Pensamientos ante el panorama apocalíptico

Foto: I.N., Balcones del Eixample, Barcelona, 2009
¿Qué será de nosotros? Nos bombardean con noticias atroces, nos dicen que la confianza es vital para que la maquinaria funcione, todos los días vemos despidos masivos y anuncios de lo peor, y el espectáculo de un presidente que no parece saber nada, un vicepresidente económico deprimido y una oposición corrupta que no ofrece ninguna solución más que el "quítate tú para ponerme yo".

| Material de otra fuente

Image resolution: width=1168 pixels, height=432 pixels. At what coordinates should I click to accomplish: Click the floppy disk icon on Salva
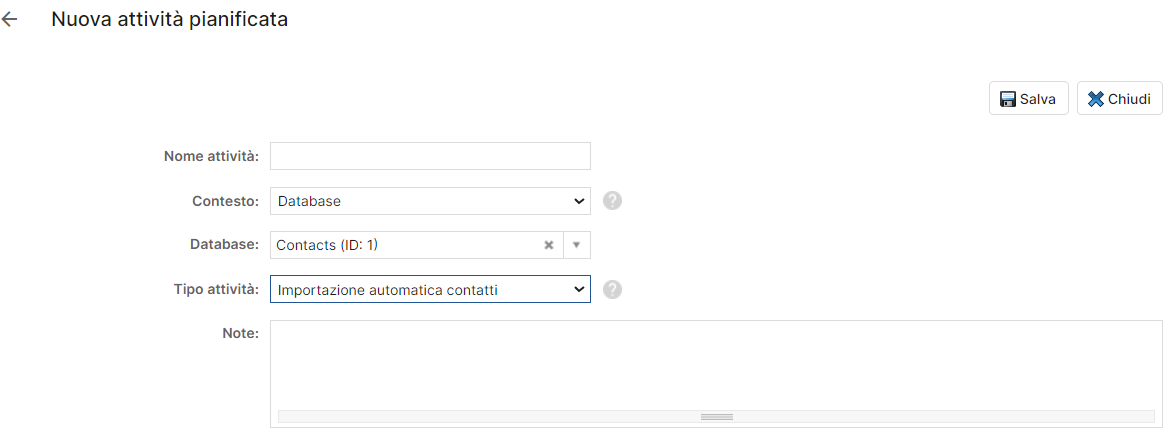click(x=1008, y=99)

En Le Monde, leo las declaraciones del horrible Sarkozy ante el G20 y me da la impresión de que al menos Merkel y él tienen una idea ante la crisis, una idea que puedo compartir y de la que también habla Obama con sus medidas: acabar con los paraísos fiscales, cortar la gran rapiña de todos los altos ejecutivos que se duplican los sueldos y reparten primas millonarias aunque estén al borde de la quiebra y eso suponga dejar a la gente en la calle o no poder pagarles sus sueldos o apoderarse de sus ahorros.
Los que tenemos un pasado de rojerío siempre hemos sabido que los banqueros eran simples usureros y los ricos, ladrones de guante blanco. Y pese a todo resulta espectacular comprobarlo con pelos y señales, ver escrito cómo esa gente rapiña, cómo se repartían primas millonarias en USA los mismos que recibían ayudas federales, cómo aquí, el año pasado, cuando ya se sabía bastante lo que venía, se duplicaban el sueldo los ejecutivos de la Caja ahora intervenida por el Banco de España. O esos parlamentarios a tiempo parcial, llenos de negocios múltiples a los que financiamos, y tantos otros de juntas y consejos de empresas y entidades financieras. O cómo a medida que avanzaba la crisis y los despidos, y crecía el endeudamiento brutal de los engañados e hipotecados españoles, año tras año y hasta hace poco los banqueros -de este sistema financiero español que tanto se ensalza- repartían pingües beneficios entre sus altos ejecutivos. Hace falta coraje político para atreverse a frenarles (políticos vendidos, ay), pero quien no lo tenga, ¿adónde nos llevará?
También es verdad que Merkel y Sarkozy tienen electorados exigentes, que no les reelegirán si no demuestran rápidamente que tienen soluciones. Aquí es otro cantar y los políticos reflejan la pasividad estupidizada de los ciudadanos. No es casual que nuestro ayuntamiento destruya el patrimonio y tale los árboles, en la misma ciudad donde la gente tira la basura al suelo (o al jardín del azufaifo) aunque haya contenedores y papeleras. En Francia algunos trabajadores (Caterpillar) han empezado a retener a grandes empresarios en secuestros de horas. Es sólo un precedente de las cosas que pueden ocurrir si no se frena el pillaje de esos forajidos de alto copete.
Hay que volver a mover la maquinaria, nos dicen. Pero para eso hay que tomar decisiones y corregir los abusos monstruosos de un sistema que siempre se basó en la injusticia.